++++ DATA RECORDS

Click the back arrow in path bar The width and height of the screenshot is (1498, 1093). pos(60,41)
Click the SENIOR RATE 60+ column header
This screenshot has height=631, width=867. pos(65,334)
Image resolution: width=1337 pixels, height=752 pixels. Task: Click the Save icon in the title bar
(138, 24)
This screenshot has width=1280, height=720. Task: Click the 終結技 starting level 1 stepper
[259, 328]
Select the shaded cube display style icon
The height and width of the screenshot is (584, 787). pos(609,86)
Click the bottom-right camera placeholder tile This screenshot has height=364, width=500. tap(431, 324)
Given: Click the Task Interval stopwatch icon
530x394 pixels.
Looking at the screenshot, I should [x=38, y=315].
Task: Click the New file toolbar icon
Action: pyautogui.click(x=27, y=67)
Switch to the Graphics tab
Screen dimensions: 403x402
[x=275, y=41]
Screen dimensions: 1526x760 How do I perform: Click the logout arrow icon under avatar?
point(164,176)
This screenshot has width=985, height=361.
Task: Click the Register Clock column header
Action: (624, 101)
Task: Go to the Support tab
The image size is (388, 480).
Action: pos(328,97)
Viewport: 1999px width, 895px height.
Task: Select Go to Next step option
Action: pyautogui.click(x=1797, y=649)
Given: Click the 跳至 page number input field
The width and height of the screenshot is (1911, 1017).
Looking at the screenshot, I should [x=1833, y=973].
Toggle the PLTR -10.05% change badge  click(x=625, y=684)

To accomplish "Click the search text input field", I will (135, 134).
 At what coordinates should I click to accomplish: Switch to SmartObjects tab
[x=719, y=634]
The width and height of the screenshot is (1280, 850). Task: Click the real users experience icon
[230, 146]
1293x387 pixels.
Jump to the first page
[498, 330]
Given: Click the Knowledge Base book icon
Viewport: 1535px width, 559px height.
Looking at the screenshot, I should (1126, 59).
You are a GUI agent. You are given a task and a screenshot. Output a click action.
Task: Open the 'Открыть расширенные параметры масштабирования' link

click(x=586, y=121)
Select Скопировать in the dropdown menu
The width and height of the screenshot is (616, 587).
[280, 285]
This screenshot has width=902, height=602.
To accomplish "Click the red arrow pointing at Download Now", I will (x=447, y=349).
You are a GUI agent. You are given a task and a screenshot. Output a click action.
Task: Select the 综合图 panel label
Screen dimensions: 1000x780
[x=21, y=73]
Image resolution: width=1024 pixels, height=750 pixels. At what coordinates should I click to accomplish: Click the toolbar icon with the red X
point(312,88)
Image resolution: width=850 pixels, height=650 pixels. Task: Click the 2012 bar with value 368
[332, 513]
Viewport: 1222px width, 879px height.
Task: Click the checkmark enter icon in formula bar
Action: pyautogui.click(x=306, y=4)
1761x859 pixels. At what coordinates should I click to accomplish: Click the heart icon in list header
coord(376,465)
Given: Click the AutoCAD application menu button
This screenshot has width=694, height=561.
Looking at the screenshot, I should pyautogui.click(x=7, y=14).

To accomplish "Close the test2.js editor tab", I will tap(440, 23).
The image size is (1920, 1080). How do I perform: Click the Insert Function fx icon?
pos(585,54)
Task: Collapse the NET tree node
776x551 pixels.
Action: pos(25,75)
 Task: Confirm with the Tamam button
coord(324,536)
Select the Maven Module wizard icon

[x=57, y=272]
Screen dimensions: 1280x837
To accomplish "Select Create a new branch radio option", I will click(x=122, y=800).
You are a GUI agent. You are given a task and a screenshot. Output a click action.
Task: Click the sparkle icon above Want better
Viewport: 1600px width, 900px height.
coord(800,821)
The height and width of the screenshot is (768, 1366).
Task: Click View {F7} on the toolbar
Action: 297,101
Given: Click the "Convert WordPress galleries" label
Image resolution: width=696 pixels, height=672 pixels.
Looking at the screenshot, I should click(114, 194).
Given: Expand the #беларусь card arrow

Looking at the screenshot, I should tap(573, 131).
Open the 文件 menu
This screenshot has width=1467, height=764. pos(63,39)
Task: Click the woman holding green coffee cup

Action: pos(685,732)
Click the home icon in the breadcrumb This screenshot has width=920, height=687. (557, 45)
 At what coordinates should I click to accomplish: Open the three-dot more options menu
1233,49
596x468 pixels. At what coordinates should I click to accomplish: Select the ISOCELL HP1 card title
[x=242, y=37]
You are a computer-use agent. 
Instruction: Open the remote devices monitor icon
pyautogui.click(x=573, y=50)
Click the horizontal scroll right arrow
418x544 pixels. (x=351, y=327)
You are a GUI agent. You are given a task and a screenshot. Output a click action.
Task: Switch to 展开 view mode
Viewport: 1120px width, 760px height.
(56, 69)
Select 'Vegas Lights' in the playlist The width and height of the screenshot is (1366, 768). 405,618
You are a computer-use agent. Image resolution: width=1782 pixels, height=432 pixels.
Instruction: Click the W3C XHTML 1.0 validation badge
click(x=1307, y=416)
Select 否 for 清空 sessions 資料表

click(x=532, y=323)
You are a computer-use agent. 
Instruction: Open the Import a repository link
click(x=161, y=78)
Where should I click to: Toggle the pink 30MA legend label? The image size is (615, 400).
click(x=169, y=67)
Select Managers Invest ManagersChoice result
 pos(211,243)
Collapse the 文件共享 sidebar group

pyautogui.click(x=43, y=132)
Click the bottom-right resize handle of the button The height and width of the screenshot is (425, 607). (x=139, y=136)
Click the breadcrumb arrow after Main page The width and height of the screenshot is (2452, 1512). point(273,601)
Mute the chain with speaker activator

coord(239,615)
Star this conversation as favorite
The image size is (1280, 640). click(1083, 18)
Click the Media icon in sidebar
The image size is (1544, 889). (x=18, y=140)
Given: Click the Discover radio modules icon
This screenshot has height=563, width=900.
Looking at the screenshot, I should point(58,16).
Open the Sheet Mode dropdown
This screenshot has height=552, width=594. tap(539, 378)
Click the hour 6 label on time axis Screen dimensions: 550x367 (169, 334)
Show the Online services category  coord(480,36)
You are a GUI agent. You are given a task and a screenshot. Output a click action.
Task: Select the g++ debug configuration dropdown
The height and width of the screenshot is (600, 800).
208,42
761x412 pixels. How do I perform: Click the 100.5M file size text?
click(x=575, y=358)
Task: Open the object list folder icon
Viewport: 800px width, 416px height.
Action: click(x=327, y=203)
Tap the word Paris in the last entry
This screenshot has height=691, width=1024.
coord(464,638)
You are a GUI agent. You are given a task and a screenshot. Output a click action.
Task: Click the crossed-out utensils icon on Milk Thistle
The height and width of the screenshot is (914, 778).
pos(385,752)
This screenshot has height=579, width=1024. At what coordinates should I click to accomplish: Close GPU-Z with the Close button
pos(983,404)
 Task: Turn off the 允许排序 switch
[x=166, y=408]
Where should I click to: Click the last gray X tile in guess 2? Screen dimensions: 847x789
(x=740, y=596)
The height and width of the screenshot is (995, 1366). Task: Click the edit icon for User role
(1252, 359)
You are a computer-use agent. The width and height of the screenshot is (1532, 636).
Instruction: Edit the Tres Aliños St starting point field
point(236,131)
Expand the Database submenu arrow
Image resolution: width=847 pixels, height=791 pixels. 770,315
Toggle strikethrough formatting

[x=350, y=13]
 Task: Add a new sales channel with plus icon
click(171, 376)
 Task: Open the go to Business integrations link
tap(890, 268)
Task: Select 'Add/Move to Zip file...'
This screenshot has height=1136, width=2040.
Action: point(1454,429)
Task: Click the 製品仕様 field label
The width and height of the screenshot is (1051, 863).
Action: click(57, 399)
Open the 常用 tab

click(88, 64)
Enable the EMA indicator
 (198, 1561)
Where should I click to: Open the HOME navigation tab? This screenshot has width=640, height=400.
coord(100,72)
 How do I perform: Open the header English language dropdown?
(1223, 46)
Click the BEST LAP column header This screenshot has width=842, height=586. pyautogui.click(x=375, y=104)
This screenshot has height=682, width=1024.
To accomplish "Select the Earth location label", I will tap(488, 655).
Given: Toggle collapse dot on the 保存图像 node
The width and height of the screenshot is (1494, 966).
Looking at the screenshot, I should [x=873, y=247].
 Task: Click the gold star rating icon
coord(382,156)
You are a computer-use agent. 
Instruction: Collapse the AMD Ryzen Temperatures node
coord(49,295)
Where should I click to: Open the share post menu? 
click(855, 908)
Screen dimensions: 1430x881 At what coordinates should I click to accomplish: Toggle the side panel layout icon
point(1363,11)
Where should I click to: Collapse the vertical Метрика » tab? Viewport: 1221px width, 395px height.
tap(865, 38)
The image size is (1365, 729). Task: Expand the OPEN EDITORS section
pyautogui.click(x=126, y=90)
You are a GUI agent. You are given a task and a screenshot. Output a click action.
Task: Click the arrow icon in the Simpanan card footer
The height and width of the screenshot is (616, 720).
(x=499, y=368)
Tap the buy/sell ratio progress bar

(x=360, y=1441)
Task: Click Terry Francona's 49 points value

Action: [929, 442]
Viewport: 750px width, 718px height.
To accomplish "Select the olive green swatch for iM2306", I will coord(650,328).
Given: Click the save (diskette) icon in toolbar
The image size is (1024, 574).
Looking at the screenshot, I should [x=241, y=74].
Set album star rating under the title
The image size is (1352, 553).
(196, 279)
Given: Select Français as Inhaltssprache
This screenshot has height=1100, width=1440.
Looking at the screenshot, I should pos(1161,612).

++++++++

__EXERCISE PROMPT__
Write out each line of the data that holds the string "breadcrumb".

__ANSWER BOX__
Click the home icon in the breadcrumb This screenshot has width=920, height=687. (557, 45)
Click the breadcrumb arrow after Main page The width and height of the screenshot is (2452, 1512). point(273,601)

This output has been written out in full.